One of the key points raised by Akintewe is the time lag between implementing policy changes and seeing their effects on the economy. With the potential need for significant easing measures, such as a 150 to 200 basis point adjustment, the process of transmitting these changes through the economy could take six to eight months. This delayed impact means that any decisions made by the Fed now may not show results until later in 2025, potentially leading to a mismatch between policy actions and economic conditions.

Akintewe also questions the market’s narrow focus on predicting the size of potential rate cuts, pointing out the discrepancy between the current policy rate and the level of inflation. With inflation hovering around 2.5%, the 5.5% policy rate raises concerns about the real policy rate in the current economic environment.

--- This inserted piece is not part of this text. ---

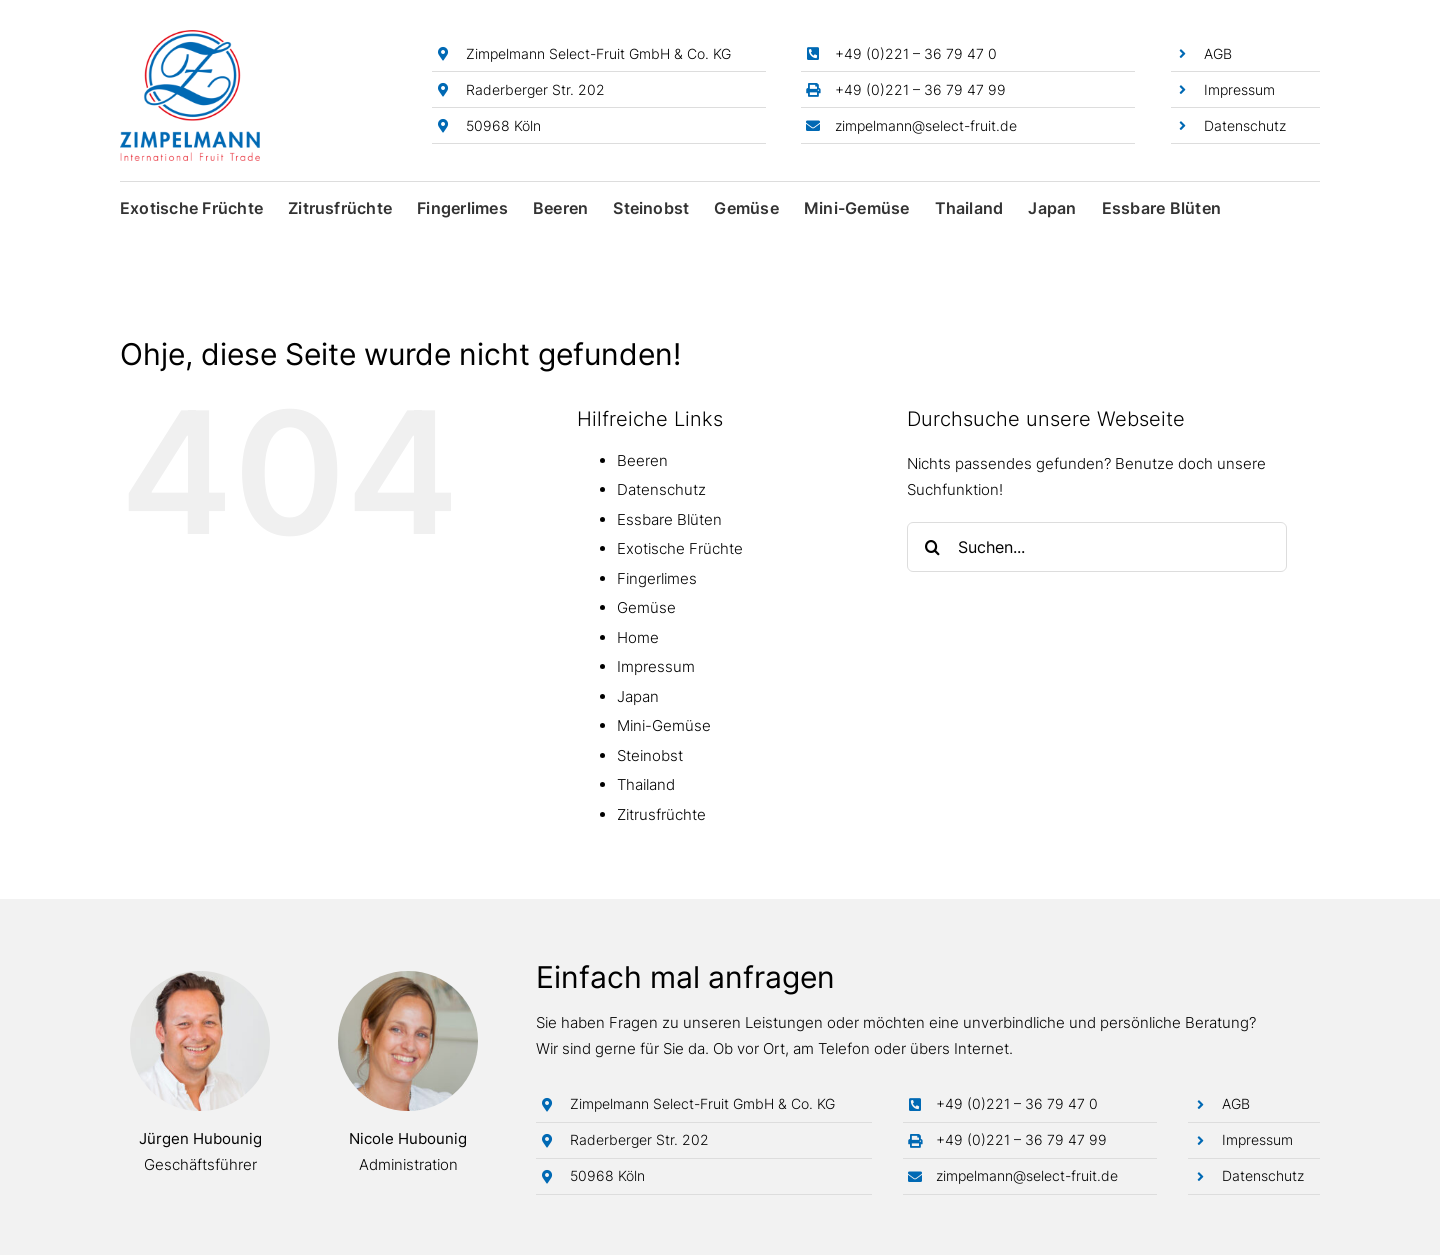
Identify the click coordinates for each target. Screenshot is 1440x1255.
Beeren (642, 460)
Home (638, 637)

The uncertainties and challenges facing the economy suggest that a reassessment of the policy rate may be necessary to better align with the prevailing conditions.

The recent data on personal consumption expenditures and inflation levels further complicates the Fed’s decision-making process. While the PCE price index showed a modest increase as expected, the indications point towards a smaller rate cut in the near future. Market expectations of a 25-basis-point cut at the upcoming Fed meeting highlight the cautious approach towards monetary policy adjustments. However, the remaining 30% anticipating a 50-basis-point cut underscores the divergent views on the appropriate response to the economic challenges.

The concerns raised by Kenneth Akintewe about the U.S. economy and the Fed’s actions underscore the uncertainties and complexities facing policymakers in 2025. The potential risks of a prolonged economic slowdown, coupled with the delayed impact of policy changes, necessitate a critical evaluation of the current monetary policy stance. The interplay between economic data revisions, market expectations, and inflation levels further complicates the decision-making process for the Fed. As uncertainties persist and challenges mount, a cautious and informed approach to monetary policy adjustments will be crucial in navigating the evolving economic landscape.